According to the article, prices for DRAM and NAND memory have increased dramatically in recent months, significantly raising infrastructure costs for AI companies. Since leading AI providers such as OpenAI and Anthropic continue to price their services to attract users rather than maximize profits, they are absorbing much of these higher costs instead of passing them on to customers. This has reduced margins for AI model developers and data center operators while boosting earnings for chip manufacturers.

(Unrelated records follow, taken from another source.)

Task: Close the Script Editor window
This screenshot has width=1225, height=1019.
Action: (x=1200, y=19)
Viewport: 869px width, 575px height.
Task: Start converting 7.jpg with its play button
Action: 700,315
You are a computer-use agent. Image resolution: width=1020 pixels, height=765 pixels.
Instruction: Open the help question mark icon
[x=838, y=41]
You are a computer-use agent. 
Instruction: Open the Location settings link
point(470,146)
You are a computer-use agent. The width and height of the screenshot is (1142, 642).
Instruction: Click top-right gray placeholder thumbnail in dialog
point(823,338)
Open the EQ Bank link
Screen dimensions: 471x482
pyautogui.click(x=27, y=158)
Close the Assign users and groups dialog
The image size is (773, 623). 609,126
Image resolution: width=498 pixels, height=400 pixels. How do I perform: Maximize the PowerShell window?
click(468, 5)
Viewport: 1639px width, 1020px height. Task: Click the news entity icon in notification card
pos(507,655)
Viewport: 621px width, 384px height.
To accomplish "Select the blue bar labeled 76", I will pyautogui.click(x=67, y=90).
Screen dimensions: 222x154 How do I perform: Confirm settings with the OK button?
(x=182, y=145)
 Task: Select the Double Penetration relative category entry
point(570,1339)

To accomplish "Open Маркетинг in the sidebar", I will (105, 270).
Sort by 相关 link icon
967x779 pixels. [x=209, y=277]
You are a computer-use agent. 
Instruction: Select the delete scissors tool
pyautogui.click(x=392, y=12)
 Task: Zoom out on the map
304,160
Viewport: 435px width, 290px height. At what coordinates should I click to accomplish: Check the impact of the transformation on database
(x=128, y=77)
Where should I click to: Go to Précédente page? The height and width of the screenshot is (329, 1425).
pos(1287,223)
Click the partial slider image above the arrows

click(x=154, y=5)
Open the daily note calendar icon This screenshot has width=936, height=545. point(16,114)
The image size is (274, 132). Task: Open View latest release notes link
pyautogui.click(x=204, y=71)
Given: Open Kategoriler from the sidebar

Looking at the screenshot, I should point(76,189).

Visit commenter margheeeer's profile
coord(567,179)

The article also notes that enterprises are becoming more cautious about AI spending. As employee usage of AI tools grows rapidly, some organizations have begun rationing AI usage because increased token consumption has not always translated into proportional productivity gains. Raising AI service prices to offset higher chip costs could further slow enterprise adoption, making profitability an even greater challenge for AI providers.
The article concludes that the AI boom is causing a major redistribution of profits across the technology supply chain. While semiconductor companies currently capture a growing share of the economic value created by AI, model developers and cloud providers face mounting cost pressures. Until chip supply expands or AI services become consistently profitable, the financial benefits of the AI revolution are likely to remain concentrated among companies that manufacture the critical hardware powering it.